Ей не нравилось собственное имя. Это было ничтожное, невыразительное имя, да еще с каким-то дурацким вывертом на конце, как хвостик у мопса. Но уж таким оно было, это имя. И ничего с этим было не поделать. Уилкинс она была и Уилкинс останется, и, хотя мужу нравилось, когда она называла себя миссис Меллерш Уилкинс, делала она это, только когда супруг был поблизости, потому что считала, что от «Меллерш» звучание «Уилкинс» становилось только хуже, подобно тому, как надпись «Чатсуорт» [1 - Чатсуорт-хаус в Дербишире – один из самых пышных «домов-сокровищниц» Англии, на протяжении столетий служивший главной резиденцией герцогов Девонширских. В настоящее время содержание Чатсуорт-хауса финансируется за счет привлечения туристов и сдачи территории в аренду для съемок фильмов (из последних – «Гордость и предубеждение», «Герцогиня», «Человек-волк»). (Здесь и далее примеч. пер.)] на воротах подчеркивает статус виллы, но только в обратном смысле.
Когда он впервые объявил, что ей следовало бы добавлять «Меллерш», она возразила, приведя в качестве аргумента сравнение с виллой, и после паузы – Меллерш был до такой степени благоразумен, что перед каждой своей репликой делал паузу, во время которой, казалось, снимал и откладывал в папочку точную мысленную копию того, что собирался сказать, – он с явным неудовольствием произнес: «Но я ведь не вилла» и посмотрел на нее с видом человека, который, возможно, уже в сотый раз понадеялся, что женился все-таки не на последней дурочке.

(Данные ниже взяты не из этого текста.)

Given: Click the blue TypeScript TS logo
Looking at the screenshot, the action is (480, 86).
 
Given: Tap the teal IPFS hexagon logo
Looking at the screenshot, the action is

Конечно же, он не вилла, поспешила заверить его миссис Уилкинс, она никогда и не думала, что он вилла, ей и в голову такое прийти не могло… Она просто подумала…
Чем сумбурнее становились ее объяснения, тем серьезнее задумывался Меллерш – а мысли эти были слишком хорошо ему знакомы, поскольку к этому моменту он пробыл мужем уже два года – что он все-таки мог жениться на дурочке, хотя вряд ли… В результате они поссорились, и надолго, если можно назвать ссорой полное достоинства молчание одной стороны и искренние извинения другой: нет, нет, миссис Уилкинс не имела намерения сказать, что мистер Уилкинс – вилла.
«Полагаю, – подумала она, когда прошло довольно много времени и ссора наконец завершилась, – что повод для ссоры найдется всегда, если люди ни на день не расстаются целых два года. Что требуется нам обоим, так это отпуск».
– Мой муж, – продолжала она просвещать миссис Арбатнот, – адвокат. Он… – миссис Уилкинс старалась подобрать слова, разъясняющие личность Меллерша, и наконец нашлась: – Он очень привлекателен.
– Что ж, – со всей добротой произнесла миссис Арбатнот, – это, наверное, очень приятно.
– Почему? – спросила миссис Уилкинс.
– Потому что… – начала слегка опешившая миссис Арбатнот, которая за время постоянного общения с бедняками привыкла к тому, что к ее высказываниям вопросов не возникает. – Потому что красота – привлекательность – такой же дар, как и все прочие, и, если им пользуются разумно…
И умолкла. На нее смотрели большие серые глаза миссис Уилкинс, и миссис Арбатнот вдруг показалось, что, наверное, у нее выработалась привычка к растолковыванию, причем к растолковыванию в манере нянюшки, слушатели которой не могут с ней не соглашаться, а даже если бы пожелали, побаиваются ее прерывать и при этом не сознают, что фактически находятся в ее власти.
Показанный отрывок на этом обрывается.